Present the lines of the items as a numbered list, leaving out blank lines, starting with the line that contains "Task: Open kanban board settings gear icon" and going on through the line that contains "Action: pos(64,106)".

> [Data items]
__________

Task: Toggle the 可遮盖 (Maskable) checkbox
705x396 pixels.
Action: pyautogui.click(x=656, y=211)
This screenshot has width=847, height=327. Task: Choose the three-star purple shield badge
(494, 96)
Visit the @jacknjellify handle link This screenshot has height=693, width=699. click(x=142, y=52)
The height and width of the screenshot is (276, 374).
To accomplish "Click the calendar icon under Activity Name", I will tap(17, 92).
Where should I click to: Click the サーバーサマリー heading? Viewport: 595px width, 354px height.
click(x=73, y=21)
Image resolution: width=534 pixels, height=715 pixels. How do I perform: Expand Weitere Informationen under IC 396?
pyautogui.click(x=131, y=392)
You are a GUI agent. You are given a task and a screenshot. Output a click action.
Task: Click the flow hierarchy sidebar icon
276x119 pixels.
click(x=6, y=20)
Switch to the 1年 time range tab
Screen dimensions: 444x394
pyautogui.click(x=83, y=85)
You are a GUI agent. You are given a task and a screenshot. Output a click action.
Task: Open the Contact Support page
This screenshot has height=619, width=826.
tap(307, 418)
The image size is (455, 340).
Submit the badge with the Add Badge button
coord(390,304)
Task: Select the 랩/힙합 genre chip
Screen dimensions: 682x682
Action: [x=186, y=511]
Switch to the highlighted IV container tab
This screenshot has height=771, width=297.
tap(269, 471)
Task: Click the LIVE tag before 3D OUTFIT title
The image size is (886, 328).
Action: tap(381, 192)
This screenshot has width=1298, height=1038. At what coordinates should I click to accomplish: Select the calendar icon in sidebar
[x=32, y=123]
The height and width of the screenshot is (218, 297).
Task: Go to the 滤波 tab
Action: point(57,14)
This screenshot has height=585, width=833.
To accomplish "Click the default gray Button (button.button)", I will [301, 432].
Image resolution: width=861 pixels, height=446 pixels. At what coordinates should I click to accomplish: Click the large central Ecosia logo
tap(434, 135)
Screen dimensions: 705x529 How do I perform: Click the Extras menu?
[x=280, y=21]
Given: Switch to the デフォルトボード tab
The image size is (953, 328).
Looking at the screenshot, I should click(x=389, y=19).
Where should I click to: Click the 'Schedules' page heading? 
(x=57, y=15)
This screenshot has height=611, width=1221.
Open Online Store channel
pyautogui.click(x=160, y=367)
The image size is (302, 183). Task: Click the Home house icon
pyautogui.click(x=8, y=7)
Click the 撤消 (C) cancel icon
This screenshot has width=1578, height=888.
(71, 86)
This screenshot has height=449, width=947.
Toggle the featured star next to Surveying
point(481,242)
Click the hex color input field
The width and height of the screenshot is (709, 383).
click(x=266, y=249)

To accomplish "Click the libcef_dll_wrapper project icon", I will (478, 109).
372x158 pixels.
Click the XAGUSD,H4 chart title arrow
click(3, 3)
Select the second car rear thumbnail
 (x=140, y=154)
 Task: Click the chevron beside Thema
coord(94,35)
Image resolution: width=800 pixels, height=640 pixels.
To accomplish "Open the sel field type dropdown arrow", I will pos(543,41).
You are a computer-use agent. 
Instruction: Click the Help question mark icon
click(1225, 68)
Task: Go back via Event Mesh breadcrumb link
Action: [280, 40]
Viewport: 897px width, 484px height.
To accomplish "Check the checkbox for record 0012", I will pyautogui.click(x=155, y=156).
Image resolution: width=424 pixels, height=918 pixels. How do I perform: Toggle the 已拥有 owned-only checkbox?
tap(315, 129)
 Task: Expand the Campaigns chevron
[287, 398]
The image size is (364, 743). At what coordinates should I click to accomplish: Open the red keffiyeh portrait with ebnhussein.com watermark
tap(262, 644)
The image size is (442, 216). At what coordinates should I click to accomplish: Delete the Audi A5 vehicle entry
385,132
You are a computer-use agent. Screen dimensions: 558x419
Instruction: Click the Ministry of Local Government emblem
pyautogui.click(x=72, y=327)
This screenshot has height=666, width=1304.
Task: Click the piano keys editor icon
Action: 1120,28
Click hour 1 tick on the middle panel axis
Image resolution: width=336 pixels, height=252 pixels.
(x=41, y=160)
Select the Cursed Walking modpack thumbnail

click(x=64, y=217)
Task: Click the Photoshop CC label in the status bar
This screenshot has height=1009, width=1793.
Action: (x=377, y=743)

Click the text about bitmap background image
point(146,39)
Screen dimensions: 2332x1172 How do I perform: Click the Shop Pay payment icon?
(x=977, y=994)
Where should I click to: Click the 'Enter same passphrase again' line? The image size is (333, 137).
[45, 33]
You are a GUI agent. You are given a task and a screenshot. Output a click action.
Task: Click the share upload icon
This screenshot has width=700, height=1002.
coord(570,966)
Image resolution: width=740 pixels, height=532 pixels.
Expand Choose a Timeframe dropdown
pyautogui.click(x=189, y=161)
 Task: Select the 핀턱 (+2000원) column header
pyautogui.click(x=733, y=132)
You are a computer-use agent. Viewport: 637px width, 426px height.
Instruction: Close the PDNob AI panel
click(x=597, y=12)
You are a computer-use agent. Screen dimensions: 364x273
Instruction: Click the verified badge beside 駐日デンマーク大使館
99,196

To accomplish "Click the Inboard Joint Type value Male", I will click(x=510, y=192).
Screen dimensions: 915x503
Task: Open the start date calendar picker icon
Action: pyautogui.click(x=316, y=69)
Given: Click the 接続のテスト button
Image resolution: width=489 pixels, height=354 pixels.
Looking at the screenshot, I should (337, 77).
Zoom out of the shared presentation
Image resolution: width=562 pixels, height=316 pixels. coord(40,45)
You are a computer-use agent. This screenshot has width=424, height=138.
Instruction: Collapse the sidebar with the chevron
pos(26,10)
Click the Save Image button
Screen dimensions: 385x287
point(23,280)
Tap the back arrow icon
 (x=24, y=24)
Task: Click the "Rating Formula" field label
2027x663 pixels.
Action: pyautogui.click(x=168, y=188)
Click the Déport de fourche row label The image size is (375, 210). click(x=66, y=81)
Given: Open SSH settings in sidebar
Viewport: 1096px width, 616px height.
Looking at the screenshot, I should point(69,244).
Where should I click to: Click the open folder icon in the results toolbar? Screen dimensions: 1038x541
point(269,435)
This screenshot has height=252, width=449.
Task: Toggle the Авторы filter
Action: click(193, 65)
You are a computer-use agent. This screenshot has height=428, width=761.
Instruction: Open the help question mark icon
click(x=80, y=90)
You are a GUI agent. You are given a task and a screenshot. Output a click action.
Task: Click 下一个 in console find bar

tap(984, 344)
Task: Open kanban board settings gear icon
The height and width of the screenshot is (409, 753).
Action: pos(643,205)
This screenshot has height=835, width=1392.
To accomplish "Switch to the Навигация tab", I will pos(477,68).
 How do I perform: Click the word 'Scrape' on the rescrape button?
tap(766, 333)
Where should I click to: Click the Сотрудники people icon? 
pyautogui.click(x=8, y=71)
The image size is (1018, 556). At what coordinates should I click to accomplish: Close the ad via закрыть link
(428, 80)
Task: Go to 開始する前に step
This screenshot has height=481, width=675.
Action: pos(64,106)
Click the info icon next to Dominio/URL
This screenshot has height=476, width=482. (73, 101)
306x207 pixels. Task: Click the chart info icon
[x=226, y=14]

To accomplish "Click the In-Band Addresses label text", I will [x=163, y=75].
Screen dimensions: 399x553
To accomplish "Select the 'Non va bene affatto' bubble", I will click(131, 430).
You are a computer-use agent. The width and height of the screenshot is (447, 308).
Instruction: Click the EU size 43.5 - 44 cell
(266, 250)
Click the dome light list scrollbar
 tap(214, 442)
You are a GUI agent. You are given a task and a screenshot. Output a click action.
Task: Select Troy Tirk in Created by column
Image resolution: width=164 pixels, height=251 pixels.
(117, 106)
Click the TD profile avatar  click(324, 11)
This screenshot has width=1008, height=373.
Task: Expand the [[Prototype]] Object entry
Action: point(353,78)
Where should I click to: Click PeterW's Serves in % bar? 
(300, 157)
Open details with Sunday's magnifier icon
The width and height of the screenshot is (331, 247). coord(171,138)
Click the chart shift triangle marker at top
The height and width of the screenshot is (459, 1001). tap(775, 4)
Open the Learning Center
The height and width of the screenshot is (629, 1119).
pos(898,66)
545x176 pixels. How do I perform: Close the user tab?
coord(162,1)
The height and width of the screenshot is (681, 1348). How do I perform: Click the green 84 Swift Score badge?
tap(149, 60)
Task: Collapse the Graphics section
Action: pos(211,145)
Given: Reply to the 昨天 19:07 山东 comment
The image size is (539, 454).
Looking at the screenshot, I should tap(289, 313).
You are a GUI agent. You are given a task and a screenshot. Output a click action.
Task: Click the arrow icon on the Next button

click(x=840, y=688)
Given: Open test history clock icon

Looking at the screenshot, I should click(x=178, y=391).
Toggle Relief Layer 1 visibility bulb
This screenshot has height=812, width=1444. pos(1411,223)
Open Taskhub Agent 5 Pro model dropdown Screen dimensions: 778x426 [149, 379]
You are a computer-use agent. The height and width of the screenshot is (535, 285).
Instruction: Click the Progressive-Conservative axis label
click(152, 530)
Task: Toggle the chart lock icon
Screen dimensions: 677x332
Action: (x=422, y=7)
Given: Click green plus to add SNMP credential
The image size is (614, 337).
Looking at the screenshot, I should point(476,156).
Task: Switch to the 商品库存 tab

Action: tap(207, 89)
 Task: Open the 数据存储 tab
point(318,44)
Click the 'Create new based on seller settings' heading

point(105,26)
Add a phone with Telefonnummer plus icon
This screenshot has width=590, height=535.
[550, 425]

__________

> [Written response]
1. Task: Open kanban board settings gear icon
2. The height and width of the screenshot is (409, 753).
3. Action: pos(643,205)
4. This screenshot has height=835, width=1392.
5. To accomplish "Switch to the Навигация tab", I will pos(477,68).
6.  How do I perform: Click the word 'Scrape' on the rescrape button?
7. tap(766, 333)
8. Where should I click to: Click the Сотрудники people icon? 
9. pyautogui.click(x=8, y=71)
10. The image size is (1018, 556). At what coordinates should I click to accomplish: Close the ad via закрыть link
11. (428, 80)
12. Task: Go to 開始する前に step
13. This screenshot has height=481, width=675.
14. Action: pos(64,106)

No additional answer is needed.